Hello there, first time poster here.

I’m in the process of reworking my user creation process and need some help figuring out the appropriate way to do this.

Current Implementation

We assign a static password for new users, and sending them a welcome email that brings them to the login page. Upon their first login, users are prompted to reset their password and enroll in MFA.

Desired Implementation

I want to move to a system where we create a user with a randomly generated password, then the user is sent a change password email disguised as a welcome email. The trick that I’m having trouble figuring out is how to verify their email without a second email, I’ve found the following items:

  • There is a PasswordChangeTicketRequest model used for creating password change tickets, and there is a MarkEmailAsVerified field that would mark the email as verified once the user changes their password (exactly what I need). However, this requires you to use your own email service to send the ticket to the user, and I would like to use the Auth0 built in Change-Password email template service to send the email.
  • Actions could be a choice for setting the users email_verified status in the Post Change Password flow. My only issue with this is in the case that I roll out a whole new tenant and may have many users reset their passwords at once, I would need to call for a new OAuth token in each of these actions, and may get rate limited, which could lead to the action taking longer to complete than Auth0 allows.
    • I’ve seen some posts about doing this with rules, but those are soon to be deprecated so I can’t utilize that.

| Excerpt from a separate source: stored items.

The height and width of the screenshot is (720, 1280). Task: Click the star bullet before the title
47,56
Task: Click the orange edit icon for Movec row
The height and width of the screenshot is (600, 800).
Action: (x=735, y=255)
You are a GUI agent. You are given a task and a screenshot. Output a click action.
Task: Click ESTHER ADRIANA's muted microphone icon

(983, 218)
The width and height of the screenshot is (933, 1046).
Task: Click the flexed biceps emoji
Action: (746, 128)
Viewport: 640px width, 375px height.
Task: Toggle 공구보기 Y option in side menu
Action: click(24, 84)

I already have a method in my API currently for generating a password reset ticket (for existing users) in Auth0 with the ChangePasswordRequest model that has Auth0 send the Change-Password email template to the user, but this model does not contain a field for MarkEmailAsVerified.

Closing

Am I overthinking this? I feel like there should be a simple way to have a new user receive a password reset email that also verifies their email. Is there a way to access an Auth0 accessToken inside of an action without making a call to the Auth0 OAuth endpoint? Any information would help greatly, thank you in advance!

Hi @staylor,

Welcome to the Auth0 Community!

I recommend following our Send Email Invitations for Application Signup documentation, which details how to repurpose a Password Change email template as a welcome email to have users set a password for the first time.

Then, using a Post-Login Action script to deny the user access until they have successfully verified their email address.

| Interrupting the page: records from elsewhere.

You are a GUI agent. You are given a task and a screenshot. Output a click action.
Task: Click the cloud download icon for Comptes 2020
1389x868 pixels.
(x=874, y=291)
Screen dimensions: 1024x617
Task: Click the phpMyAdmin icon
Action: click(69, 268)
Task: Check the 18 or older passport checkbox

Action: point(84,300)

For this approach, you will need to configure a Custom External SMTP Email Provider since the Auth0 built-in email provider is meant for testing purposes only.

As for verifying the user after the password reset, there should not require any action from you. Let me explain further, once a user goes through the email password change flow, the email_verified attribute will automatically be updated to true after a successful password change. This is because the process of an end user accessing the password reset link in an email proves ownership of that email address and thus their ‘email_verified’ attribute can be implicitly updated to ‘true’.

I hope this was clear!

Thanks,
Rueben

This topic was automatically closed 14 days after the last reply. New replies are no longer allowed.